--- Work instructions ---
The records that follow must all be duplicated exactly.
# # #
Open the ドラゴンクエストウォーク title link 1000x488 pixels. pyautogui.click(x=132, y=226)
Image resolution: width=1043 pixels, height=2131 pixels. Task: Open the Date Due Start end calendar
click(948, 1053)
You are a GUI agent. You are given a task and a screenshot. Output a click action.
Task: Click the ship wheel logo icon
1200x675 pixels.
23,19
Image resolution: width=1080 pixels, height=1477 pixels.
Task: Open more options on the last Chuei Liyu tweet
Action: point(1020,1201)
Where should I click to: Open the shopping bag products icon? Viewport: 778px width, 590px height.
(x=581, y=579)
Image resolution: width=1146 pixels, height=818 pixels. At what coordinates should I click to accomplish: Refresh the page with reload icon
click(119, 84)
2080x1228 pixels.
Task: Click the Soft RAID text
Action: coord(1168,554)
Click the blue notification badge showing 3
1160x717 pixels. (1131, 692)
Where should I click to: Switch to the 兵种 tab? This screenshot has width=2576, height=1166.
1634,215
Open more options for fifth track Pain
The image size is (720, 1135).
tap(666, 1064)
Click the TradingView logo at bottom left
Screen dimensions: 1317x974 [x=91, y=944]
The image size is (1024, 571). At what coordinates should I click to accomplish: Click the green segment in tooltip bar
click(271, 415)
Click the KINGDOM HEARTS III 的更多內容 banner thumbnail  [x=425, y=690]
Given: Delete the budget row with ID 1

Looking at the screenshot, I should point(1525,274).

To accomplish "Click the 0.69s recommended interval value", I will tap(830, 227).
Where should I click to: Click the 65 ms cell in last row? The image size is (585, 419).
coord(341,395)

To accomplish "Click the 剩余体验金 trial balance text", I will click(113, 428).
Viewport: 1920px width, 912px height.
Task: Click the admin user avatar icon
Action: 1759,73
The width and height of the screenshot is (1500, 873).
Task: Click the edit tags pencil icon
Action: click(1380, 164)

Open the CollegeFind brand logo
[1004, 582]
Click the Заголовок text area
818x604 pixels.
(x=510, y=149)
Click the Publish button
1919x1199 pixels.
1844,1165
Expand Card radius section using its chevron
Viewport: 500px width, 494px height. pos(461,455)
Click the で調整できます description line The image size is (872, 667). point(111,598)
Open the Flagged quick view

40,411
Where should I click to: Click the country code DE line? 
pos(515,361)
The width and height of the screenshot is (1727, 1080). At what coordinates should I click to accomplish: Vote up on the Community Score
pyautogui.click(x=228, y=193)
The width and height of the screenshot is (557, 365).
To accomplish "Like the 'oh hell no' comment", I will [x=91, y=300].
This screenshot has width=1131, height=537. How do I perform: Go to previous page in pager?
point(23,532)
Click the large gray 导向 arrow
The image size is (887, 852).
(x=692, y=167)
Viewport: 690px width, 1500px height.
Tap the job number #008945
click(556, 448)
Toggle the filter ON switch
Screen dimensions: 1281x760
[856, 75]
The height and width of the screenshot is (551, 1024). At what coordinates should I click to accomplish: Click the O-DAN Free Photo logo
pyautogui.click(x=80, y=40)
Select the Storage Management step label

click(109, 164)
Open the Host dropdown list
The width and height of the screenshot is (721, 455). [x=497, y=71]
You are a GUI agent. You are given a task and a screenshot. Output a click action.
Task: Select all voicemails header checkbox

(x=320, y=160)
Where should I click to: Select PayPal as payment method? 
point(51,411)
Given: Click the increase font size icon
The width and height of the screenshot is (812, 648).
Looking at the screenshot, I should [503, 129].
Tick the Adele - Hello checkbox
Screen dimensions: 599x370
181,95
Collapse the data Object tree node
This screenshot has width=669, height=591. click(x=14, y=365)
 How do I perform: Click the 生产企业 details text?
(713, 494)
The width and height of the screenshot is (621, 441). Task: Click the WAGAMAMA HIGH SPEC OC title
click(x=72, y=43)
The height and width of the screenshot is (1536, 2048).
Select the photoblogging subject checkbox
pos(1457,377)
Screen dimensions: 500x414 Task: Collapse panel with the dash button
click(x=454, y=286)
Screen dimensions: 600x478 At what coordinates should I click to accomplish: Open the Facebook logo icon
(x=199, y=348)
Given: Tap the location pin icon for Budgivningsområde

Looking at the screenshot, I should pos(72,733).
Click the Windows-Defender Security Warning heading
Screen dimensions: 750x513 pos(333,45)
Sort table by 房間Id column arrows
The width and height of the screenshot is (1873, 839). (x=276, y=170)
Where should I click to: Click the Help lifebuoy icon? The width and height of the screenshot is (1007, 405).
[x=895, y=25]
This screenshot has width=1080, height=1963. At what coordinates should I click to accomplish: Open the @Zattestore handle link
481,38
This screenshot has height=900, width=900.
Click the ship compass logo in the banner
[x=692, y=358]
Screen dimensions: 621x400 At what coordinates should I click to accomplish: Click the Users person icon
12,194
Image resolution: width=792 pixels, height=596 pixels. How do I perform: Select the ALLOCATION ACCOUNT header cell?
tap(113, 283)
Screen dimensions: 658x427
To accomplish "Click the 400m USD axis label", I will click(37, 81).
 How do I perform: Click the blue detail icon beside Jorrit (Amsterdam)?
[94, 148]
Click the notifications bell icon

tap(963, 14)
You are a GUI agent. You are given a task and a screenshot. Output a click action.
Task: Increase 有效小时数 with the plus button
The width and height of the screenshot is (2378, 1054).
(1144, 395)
# # #
--- Task solution ---
Open the ドラゴンクエストウォーク title link 1000x488 pixels. pyautogui.click(x=132, y=226)
Image resolution: width=1043 pixels, height=2131 pixels. Task: Open the Date Due Start end calendar
click(948, 1053)
You are a GUI agent. You are given a task and a screenshot. Output a click action.
Task: Click the ship wheel logo icon
1200x675 pixels.
23,19
Image resolution: width=1080 pixels, height=1477 pixels.
Task: Open more options on the last Chuei Liyu tweet
Action: point(1020,1201)
Where should I click to: Open the shopping bag products icon? Viewport: 778px width, 590px height.
(x=581, y=579)
Image resolution: width=1146 pixels, height=818 pixels. At what coordinates should I click to accomplish: Refresh the page with reload icon
click(119, 84)
2080x1228 pixels.
Task: Click the Soft RAID text
Action: coord(1168,554)
Click the blue notification badge showing 3
1160x717 pixels. (1131, 692)
Where should I click to: Switch to the 兵种 tab? This screenshot has width=2576, height=1166.
1634,215
Open more options for fifth track Pain
The image size is (720, 1135).
tap(666, 1064)
Click the TradingView logo at bottom left
Screen dimensions: 1317x974 [x=91, y=944]
The image size is (1024, 571). At what coordinates should I click to accomplish: Click the green segment in tooltip bar
click(271, 415)
Click the KINGDOM HEARTS III 的更多內容 banner thumbnail  [x=425, y=690]
Given: Delete the budget row with ID 1

Looking at the screenshot, I should point(1525,274).

To accomplish "Click the 0.69s recommended interval value", I will tap(830, 227).
Where should I click to: Click the 65 ms cell in last row? The image size is (585, 419).
coord(341,395)

To accomplish "Click the 剩余体验金 trial balance text", I will click(113, 428).
Viewport: 1920px width, 912px height.
Task: Click the admin user avatar icon
Action: 1759,73
The width and height of the screenshot is (1500, 873).
Task: Click the edit tags pencil icon
Action: click(1380, 164)

Open the CollegeFind brand logo
[1004, 582]
Click the Заголовок text area
818x604 pixels.
(x=510, y=149)
Click the Publish button
1919x1199 pixels.
1844,1165
Expand Card radius section using its chevron
Viewport: 500px width, 494px height. pos(461,455)
Click the で調整できます description line The image size is (872, 667). point(111,598)
Open the Flagged quick view

40,411
Where should I click to: Click the country code DE line? 
pos(515,361)
The width and height of the screenshot is (1727, 1080). At what coordinates should I click to accomplish: Vote up on the Community Score
pyautogui.click(x=228, y=193)
The width and height of the screenshot is (557, 365).
To accomplish "Like the 'oh hell no' comment", I will [x=91, y=300].
This screenshot has width=1131, height=537. How do I perform: Go to previous page in pager?
point(23,532)
Click the large gray 导向 arrow
The image size is (887, 852).
(x=692, y=167)
Viewport: 690px width, 1500px height.
Tap the job number #008945
click(556, 448)
Toggle the filter ON switch
Screen dimensions: 1281x760
[856, 75]
The height and width of the screenshot is (551, 1024). At what coordinates should I click to accomplish: Click the O-DAN Free Photo logo
pyautogui.click(x=80, y=40)
Select the Storage Management step label

click(109, 164)
Open the Host dropdown list
The width and height of the screenshot is (721, 455). [x=497, y=71]
You are a GUI agent. You are given a task and a screenshot. Output a click action.
Task: Select all voicemails header checkbox

(x=320, y=160)
Where should I click to: Select PayPal as payment method? 
point(51,411)
Given: Click the increase font size icon
The width and height of the screenshot is (812, 648).
Looking at the screenshot, I should [503, 129].
Tick the Adele - Hello checkbox
Screen dimensions: 599x370
181,95
Collapse the data Object tree node
This screenshot has width=669, height=591. click(x=14, y=365)
 How do I perform: Click the 生产企业 details text?
(713, 494)
The width and height of the screenshot is (621, 441). Task: Click the WAGAMAMA HIGH SPEC OC title
click(x=72, y=43)
The height and width of the screenshot is (1536, 2048).
Select the photoblogging subject checkbox
pos(1457,377)
Screen dimensions: 500x414 Task: Collapse panel with the dash button
click(x=454, y=286)
Screen dimensions: 600x478 At what coordinates should I click to accomplish: Open the Facebook logo icon
(x=199, y=348)
Given: Tap the location pin icon for Budgivningsområde

Looking at the screenshot, I should pos(72,733).
Click the Windows-Defender Security Warning heading
Screen dimensions: 750x513 pos(333,45)
Sort table by 房間Id column arrows
The width and height of the screenshot is (1873, 839). (x=276, y=170)
Where should I click to: Click the Help lifebuoy icon? The width and height of the screenshot is (1007, 405).
[x=895, y=25]
This screenshot has width=1080, height=1963. At what coordinates should I click to accomplish: Open the @Zattestore handle link
481,38
This screenshot has height=900, width=900.
Click the ship compass logo in the banner
[x=692, y=358]
Screen dimensions: 621x400 At what coordinates should I click to accomplish: Click the Users person icon
12,194
Image resolution: width=792 pixels, height=596 pixels. How do I perform: Select the ALLOCATION ACCOUNT header cell?
tap(113, 283)
Screen dimensions: 658x427
To accomplish "Click the 400m USD axis label", I will click(37, 81).
 How do I perform: Click the blue detail icon beside Jorrit (Amsterdam)?
[94, 148]
Click the notifications bell icon

tap(963, 14)
You are a GUI agent. You are given a task and a screenshot. Output a click action.
Task: Increase 有效小时数 with the plus button
The width and height of the screenshot is (2378, 1054).
(1144, 395)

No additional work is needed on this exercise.